Beyond the copyright issues and energy issues, AI does some serious damage to your ability to do actual hard research. And I'm not just talking about "AI brain."
Let's say you're looking to solve a programming problem. If you use a search engine and look up the question or a string of keywords, what do you usually do? You look through each link that comes up and judge books by their covers (to an extent). "Do these look like reputable sites? Have I heard of any of them before?" You scroll click a bunch of them and read through them. Now you evaluate their contents. "Have I already tried this info? Oh this answer is from 15 years ago, it might be outdated." Then you pare down your links to a smaller number and try the solution each one provides, one at a time.
Now let's say you use an AI to do the same thing. You pray to the Oracle, and the Oracle responds with a single answer. It's a total soup of its training data. You can't tell where specifically it got any of this info. You just have to trust it on faith. You try it, maybe it works, maybe it doesn't. If it doesn't, you have to write a new prayer try again.
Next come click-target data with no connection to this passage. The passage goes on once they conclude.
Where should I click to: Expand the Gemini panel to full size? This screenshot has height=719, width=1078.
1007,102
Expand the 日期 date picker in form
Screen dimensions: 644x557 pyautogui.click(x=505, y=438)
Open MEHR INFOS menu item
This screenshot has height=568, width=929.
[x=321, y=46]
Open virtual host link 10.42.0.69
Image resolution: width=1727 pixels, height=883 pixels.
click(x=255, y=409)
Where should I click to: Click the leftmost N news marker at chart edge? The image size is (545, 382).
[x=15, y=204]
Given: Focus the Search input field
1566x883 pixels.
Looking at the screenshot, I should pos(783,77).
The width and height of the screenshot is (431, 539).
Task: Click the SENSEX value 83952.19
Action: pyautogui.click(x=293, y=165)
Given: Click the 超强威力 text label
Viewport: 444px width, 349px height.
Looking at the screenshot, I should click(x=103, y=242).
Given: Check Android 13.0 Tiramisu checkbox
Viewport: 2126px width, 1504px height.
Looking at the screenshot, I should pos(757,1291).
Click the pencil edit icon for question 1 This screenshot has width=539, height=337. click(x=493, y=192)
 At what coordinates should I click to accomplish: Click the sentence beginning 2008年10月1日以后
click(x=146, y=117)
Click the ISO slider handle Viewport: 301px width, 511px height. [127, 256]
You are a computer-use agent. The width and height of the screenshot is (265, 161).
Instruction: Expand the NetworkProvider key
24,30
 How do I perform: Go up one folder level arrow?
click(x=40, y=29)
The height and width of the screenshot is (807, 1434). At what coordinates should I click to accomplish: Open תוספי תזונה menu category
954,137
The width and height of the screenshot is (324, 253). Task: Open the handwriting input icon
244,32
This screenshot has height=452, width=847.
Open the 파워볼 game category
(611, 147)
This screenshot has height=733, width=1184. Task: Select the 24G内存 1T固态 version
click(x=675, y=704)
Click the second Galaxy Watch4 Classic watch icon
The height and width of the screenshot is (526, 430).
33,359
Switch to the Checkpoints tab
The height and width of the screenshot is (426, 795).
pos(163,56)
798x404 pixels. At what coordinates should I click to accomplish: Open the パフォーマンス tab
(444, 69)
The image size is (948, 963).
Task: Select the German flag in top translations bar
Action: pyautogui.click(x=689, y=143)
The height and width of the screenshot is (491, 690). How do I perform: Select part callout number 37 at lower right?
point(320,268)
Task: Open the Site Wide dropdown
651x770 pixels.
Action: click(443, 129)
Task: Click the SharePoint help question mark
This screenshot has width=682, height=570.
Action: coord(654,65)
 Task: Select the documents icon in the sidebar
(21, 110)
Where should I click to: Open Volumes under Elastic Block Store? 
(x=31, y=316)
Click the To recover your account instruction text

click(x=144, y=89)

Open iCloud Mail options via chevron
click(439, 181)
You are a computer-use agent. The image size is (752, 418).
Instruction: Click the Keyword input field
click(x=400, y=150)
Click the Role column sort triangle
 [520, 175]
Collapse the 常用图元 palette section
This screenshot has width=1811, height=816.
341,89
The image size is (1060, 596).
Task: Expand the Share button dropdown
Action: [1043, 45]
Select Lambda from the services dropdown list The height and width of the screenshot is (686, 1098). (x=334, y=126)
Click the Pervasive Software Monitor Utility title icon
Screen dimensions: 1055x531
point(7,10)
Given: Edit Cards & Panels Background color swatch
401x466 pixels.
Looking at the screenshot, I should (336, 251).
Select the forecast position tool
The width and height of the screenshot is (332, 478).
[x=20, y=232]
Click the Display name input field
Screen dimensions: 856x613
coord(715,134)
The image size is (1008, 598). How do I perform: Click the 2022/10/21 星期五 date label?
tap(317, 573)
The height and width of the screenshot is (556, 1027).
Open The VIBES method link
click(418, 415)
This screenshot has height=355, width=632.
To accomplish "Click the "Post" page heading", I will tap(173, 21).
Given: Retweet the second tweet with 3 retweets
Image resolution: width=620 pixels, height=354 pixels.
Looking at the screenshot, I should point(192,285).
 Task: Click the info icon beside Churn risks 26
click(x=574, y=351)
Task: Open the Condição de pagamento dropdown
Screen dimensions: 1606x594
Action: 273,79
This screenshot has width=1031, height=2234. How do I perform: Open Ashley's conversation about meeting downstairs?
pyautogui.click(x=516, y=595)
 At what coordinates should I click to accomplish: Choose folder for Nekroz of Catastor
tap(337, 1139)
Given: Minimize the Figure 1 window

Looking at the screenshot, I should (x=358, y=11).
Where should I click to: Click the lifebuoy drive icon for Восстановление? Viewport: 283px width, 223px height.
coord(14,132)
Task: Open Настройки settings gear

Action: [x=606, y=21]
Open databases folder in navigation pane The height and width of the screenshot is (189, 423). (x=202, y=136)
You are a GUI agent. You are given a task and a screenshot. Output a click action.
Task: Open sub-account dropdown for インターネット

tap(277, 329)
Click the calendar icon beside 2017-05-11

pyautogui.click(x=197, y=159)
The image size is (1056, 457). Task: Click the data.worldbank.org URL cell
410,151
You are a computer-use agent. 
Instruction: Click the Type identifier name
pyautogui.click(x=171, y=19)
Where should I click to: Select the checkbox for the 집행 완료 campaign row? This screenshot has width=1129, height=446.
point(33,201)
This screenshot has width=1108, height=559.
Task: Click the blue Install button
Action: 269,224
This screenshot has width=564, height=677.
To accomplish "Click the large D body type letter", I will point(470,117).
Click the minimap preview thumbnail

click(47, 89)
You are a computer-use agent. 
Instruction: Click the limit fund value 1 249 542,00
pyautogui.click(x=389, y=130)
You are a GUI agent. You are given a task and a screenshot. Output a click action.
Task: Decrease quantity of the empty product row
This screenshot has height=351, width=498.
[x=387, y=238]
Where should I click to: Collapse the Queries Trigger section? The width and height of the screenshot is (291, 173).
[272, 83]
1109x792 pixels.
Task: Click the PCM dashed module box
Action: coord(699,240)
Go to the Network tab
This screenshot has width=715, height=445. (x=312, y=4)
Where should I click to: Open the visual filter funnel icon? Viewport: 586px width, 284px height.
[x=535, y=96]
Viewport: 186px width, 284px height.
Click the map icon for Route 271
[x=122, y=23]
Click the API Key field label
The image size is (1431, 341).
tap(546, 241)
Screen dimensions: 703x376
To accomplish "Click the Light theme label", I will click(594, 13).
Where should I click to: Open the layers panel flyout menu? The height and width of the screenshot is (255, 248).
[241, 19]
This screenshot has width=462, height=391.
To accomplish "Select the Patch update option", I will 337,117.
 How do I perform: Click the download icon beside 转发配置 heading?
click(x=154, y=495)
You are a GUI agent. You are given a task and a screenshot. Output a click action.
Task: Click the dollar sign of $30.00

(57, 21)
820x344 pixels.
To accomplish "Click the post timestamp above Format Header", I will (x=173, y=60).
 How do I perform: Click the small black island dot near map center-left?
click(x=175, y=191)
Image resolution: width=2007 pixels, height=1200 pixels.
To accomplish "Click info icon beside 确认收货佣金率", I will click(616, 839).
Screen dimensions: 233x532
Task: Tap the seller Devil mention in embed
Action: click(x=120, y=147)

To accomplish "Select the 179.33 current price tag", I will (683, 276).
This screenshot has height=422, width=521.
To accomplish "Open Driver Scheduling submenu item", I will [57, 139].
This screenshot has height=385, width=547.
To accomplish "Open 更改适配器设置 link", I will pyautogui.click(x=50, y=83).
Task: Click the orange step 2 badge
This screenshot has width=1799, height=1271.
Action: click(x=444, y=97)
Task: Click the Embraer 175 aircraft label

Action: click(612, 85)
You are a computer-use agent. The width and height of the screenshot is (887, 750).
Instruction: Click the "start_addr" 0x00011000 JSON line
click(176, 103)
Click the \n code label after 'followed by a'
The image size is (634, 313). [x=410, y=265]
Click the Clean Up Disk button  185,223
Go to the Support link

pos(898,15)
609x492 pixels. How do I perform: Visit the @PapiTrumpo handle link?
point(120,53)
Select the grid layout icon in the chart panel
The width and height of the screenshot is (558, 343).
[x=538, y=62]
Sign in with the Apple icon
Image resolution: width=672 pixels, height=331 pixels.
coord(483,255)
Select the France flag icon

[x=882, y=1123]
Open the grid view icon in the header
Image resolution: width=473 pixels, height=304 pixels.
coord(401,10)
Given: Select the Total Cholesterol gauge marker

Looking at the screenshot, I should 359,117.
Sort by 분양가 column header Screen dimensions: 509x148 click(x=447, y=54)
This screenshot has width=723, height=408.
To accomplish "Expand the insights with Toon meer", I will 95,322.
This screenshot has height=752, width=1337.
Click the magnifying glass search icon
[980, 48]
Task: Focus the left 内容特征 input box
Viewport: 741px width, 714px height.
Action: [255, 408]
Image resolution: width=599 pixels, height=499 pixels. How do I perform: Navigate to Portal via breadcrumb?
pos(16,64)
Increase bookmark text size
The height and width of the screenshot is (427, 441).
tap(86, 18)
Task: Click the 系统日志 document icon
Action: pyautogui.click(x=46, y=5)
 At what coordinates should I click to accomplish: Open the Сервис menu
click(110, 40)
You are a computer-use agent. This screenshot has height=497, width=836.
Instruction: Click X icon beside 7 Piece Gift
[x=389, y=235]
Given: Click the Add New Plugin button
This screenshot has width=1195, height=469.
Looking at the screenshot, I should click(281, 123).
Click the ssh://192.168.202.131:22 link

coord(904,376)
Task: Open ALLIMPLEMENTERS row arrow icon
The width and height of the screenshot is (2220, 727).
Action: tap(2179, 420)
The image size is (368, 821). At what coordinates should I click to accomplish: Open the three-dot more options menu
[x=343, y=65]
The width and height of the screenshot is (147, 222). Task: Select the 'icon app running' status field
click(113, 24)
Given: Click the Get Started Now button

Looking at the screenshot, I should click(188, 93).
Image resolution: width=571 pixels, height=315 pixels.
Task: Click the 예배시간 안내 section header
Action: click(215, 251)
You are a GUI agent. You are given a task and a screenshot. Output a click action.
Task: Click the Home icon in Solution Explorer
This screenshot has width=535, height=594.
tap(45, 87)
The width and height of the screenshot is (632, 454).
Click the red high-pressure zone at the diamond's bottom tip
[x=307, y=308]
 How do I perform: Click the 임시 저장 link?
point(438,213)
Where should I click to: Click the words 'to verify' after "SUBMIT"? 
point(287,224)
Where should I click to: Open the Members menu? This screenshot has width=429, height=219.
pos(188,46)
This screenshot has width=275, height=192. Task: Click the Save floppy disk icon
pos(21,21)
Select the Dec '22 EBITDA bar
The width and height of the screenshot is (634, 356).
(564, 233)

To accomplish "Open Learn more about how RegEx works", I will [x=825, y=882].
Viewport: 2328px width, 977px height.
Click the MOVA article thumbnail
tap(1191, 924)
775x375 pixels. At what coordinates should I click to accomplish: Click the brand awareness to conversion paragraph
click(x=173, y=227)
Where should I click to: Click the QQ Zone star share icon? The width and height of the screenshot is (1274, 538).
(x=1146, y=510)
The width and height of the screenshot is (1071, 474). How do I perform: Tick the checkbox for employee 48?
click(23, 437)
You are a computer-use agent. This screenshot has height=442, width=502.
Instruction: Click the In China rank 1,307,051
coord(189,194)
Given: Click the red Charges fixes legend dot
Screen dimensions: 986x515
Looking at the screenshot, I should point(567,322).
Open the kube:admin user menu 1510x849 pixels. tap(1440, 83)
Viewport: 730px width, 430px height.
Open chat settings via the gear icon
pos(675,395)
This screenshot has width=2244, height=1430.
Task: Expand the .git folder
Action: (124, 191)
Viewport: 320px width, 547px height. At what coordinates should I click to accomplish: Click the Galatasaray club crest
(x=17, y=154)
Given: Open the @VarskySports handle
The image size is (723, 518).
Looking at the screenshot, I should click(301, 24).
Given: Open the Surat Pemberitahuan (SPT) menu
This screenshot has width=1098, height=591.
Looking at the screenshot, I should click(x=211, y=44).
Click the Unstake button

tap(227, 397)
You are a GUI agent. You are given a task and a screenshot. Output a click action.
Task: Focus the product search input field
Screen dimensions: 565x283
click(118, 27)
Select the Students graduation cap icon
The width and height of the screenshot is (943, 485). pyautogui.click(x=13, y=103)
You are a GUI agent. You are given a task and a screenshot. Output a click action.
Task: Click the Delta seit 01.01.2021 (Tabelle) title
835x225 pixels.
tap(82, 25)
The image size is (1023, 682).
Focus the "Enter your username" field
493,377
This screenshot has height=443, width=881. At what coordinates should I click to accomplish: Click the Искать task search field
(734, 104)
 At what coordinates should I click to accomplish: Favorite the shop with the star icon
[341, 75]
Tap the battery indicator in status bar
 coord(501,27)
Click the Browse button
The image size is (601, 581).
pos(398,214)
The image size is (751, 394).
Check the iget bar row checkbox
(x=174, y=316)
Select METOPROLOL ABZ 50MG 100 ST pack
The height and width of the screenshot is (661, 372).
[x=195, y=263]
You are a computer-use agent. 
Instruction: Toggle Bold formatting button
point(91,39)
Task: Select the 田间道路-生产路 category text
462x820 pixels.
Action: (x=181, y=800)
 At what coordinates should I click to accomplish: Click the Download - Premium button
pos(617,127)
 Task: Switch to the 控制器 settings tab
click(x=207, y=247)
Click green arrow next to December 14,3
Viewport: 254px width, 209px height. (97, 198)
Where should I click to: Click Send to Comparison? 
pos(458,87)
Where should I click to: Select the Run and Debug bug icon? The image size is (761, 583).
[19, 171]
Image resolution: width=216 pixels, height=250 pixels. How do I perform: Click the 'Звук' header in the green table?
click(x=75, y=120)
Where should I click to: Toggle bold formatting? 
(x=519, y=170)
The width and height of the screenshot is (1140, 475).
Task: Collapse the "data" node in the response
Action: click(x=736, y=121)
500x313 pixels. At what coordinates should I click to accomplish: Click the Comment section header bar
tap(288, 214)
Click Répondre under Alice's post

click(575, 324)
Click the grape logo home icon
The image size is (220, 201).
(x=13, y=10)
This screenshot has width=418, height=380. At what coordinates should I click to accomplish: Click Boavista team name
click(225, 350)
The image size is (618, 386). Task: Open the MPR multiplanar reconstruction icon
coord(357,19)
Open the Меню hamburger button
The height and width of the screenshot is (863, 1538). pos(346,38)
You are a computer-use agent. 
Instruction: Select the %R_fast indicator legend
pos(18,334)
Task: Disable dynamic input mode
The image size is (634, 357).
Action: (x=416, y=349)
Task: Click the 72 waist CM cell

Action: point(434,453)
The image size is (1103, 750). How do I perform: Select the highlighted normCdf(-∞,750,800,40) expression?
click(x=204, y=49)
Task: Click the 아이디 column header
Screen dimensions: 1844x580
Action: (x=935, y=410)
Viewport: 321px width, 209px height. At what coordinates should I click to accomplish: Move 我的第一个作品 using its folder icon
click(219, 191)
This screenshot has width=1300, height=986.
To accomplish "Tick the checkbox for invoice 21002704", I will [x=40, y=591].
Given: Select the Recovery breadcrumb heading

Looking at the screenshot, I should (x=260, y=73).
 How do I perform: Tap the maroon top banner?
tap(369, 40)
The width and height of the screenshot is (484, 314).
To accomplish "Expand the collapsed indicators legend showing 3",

Even running a local model means you can't discern the source material from the output. This isn't Garbage In Garbage Out, but Stew In Soup Out. You can feed an AI a corpus of perfectly useful information, but it will churn everthing into a single liquidy mass at the end. And because the process is destructive, you can't un-soup the output. You've robbed yourself of the ability to learn from the input, and put all your faith into the Oracle.
Mika@sopuli.xyz 7 months ago
You actually can, and you should be. And the process is not destructive since you can always undo in tools like cursor, or discard in git.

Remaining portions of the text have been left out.